思いがけない人物の介入により、方鶴と灰色の服を着た中年の戦いは中断された。
「どなた様でしょうか?」
方鶴は拱手をしながら尋ね、同時に来訪者を観察した。
来訪者は七十歳を超えているように見え、両鬢は白髪だったが、その立ち姿は凛として、声は鐘のように響き、年老いた衰えの兆しは全く見られなかった。
七十歳の老人は方鶴を一瞥し、軽く鼻を鳴らして言った。「お前には私の名を問う資格はない!」
方鶴はその言葉を聞いて表情を曇らせ、冷笑して言った。「よろしい。そこまで傲慢なら、ご高招を拝見させていただきましょう!」
相手が邪魔をしようと、蕭塵に問題を起こそうと、敵として扱えばいい。だから方鶴は手加減するつもりはなかった。
出手するや否や、最強の技を繰り出した。
「焚炎九重波!」
内勁を集中させ、九重の気波が連続して放たれ、波が波を重ねる様は非常に恐ろしく、傍らの灰色の服の中年も色を変えた。
彼は先ほどまで方鶴を軽視していたが、今では自分が正面から対峙した場合、この一撃を防げるかどうか考えていた。

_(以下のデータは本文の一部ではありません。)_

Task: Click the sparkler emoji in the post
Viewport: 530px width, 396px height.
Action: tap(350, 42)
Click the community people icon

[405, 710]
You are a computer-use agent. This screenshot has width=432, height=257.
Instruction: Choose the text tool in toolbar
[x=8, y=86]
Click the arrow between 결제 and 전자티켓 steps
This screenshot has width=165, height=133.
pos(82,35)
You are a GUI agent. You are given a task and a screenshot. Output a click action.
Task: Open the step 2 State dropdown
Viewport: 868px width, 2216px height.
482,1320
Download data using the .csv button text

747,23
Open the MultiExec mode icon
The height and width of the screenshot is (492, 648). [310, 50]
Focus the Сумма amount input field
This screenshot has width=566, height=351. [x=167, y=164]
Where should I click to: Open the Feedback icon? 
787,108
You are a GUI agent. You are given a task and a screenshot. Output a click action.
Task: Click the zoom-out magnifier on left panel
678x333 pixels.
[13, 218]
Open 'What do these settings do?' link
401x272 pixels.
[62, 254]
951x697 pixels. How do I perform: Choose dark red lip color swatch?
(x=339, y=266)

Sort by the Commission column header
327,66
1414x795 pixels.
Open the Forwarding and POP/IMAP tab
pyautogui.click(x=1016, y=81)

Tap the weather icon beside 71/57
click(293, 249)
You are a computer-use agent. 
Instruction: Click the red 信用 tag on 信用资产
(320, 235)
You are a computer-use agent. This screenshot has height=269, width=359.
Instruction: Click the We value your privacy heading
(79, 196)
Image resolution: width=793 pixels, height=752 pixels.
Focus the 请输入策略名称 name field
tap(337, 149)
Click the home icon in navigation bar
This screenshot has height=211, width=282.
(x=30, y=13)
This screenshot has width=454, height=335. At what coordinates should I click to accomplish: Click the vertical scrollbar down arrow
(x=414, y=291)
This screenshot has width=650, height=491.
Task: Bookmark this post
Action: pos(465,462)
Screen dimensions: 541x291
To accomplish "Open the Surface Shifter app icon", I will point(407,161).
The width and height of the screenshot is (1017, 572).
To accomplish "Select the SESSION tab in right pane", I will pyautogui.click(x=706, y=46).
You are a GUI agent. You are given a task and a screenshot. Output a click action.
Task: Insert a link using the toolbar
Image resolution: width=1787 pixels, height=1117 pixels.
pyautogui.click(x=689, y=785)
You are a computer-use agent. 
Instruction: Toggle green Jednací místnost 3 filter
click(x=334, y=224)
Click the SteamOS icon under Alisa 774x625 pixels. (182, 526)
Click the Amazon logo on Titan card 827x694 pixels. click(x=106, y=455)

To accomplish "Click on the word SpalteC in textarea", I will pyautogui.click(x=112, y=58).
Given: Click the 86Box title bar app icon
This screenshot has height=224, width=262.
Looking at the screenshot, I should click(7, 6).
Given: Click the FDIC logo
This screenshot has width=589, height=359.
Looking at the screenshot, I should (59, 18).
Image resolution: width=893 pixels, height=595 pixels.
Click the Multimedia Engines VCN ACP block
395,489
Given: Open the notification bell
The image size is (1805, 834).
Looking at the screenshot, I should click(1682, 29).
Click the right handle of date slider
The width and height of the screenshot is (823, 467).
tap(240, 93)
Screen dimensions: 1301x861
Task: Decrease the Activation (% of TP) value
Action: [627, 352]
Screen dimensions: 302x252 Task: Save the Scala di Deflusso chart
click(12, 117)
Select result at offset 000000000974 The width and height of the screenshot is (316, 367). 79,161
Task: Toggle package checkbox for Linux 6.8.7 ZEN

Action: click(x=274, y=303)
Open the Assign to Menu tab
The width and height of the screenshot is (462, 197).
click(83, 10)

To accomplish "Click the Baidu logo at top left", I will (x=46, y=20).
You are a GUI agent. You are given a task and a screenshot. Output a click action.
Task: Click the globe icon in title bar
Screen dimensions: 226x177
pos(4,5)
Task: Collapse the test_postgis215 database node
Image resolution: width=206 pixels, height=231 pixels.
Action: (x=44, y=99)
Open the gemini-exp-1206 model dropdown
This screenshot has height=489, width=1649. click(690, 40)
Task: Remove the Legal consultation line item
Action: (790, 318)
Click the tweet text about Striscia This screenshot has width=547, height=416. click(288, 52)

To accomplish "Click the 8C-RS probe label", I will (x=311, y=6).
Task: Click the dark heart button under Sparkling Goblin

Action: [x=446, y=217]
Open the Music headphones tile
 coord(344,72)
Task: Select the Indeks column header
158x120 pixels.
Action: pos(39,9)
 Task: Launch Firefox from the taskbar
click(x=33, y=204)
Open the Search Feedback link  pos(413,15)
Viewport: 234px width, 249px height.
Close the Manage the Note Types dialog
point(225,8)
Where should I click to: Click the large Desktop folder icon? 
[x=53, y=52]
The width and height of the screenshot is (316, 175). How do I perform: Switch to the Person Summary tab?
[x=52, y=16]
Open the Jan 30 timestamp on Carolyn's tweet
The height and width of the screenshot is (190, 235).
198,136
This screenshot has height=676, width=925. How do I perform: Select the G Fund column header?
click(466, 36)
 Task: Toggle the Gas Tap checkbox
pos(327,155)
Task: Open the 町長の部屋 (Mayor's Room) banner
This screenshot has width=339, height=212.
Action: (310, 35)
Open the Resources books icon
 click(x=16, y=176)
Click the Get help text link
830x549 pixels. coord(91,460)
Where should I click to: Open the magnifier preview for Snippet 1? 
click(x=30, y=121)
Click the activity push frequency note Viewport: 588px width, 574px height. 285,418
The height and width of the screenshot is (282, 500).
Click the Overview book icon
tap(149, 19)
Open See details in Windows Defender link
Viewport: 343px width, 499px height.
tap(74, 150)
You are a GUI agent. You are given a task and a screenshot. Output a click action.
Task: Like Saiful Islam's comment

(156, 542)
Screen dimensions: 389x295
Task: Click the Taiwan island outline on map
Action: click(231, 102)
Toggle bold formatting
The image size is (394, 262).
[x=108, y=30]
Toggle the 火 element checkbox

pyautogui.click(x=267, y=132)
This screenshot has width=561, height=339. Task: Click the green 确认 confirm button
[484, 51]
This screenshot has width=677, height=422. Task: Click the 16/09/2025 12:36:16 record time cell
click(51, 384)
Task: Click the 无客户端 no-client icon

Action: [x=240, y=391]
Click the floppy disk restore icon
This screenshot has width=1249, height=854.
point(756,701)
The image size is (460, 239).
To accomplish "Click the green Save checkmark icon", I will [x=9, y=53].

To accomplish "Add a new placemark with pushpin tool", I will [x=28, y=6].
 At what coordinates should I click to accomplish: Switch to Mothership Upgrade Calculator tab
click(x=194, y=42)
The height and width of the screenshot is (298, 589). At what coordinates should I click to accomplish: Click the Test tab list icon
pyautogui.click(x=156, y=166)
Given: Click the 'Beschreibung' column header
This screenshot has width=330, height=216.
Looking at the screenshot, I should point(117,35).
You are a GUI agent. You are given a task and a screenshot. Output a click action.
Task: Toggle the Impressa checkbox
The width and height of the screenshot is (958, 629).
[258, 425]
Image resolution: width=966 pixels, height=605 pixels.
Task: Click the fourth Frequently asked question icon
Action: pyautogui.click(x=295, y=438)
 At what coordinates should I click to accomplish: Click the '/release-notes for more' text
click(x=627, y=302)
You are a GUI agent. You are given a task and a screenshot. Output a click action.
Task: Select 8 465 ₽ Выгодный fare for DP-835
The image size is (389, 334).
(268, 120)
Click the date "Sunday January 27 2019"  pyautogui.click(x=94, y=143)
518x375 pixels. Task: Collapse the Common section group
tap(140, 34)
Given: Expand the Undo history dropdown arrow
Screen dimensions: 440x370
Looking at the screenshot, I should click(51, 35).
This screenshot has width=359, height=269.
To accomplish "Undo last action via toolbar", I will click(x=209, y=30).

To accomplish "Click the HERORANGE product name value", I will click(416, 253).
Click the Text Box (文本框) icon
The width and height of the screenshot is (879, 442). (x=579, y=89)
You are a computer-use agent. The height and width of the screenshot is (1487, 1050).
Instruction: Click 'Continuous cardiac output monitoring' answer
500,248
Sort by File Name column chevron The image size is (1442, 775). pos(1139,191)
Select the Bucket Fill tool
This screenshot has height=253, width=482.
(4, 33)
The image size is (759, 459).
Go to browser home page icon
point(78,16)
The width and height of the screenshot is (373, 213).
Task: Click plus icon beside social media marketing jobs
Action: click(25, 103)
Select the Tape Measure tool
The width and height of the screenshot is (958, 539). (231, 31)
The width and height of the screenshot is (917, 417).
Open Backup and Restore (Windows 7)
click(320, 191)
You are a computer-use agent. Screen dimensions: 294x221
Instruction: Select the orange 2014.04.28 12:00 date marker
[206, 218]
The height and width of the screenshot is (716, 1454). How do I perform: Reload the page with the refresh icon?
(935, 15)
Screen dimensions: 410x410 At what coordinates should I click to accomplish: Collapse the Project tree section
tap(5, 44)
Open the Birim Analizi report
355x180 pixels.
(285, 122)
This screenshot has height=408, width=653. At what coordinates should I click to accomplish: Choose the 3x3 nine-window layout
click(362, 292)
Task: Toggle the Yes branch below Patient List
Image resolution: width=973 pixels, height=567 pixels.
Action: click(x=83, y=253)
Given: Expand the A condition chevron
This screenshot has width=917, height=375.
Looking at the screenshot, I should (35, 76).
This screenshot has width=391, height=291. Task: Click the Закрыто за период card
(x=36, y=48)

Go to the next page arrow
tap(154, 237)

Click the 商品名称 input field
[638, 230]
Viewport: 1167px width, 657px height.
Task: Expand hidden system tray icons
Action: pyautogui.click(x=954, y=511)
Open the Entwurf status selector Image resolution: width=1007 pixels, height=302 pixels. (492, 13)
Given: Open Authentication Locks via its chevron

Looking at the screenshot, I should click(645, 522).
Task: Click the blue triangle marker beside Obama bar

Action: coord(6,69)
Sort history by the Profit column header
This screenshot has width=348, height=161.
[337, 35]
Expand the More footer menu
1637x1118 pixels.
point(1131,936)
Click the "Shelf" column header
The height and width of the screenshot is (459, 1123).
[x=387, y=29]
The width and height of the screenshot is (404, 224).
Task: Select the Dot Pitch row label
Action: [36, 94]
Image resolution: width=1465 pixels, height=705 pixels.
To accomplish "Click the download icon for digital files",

たとえ防げたとしても、相当な代価を払うことになるだろう。
蘭寧市第一の高手は、確かに一筋縄ではいかない。
「ふむ、なかなかの気勢だが、お前と私では基礎が違う。どんなに強い技を使っても私には通用しない」
方鶴の九重気波に対して、七十歳の老人は不気味な笑みを浮かべ、避けることもせず、一掌を繰り出した。
平凡な一掌が九重気波と衝突し、瞬時に圧倒的な勢いを見せた。
轟轟轟!
九重気波は次々と破られ、最後は方鶴本人に直撃した。
バン!
方鶴は雷に打たれたかのように吹き飛ばされ、擂台の下に落ちた。
衝撃的な光景に、会場は静まり返り、人々の顔に恐怖の色が浮かんだ。
「先...先天の境地!」
方鶴は既に內力絶頂だったが、必殺技を使用した状態で相手の一撃に重傷を負わされた。
これが先天の境地でなければ何だというのか?
その場にいた人々は、蕭塵を除いて全員が立ち上がり、表情には畏怖の色が浮かんでいた。
先天の境地は師範とも呼ばれ、門派を開くに足る存在だ。
華夏の內勁武者は数多いが、先天の境地に達した者はほんのわずかで、どこへ行っても尊敬を受ける。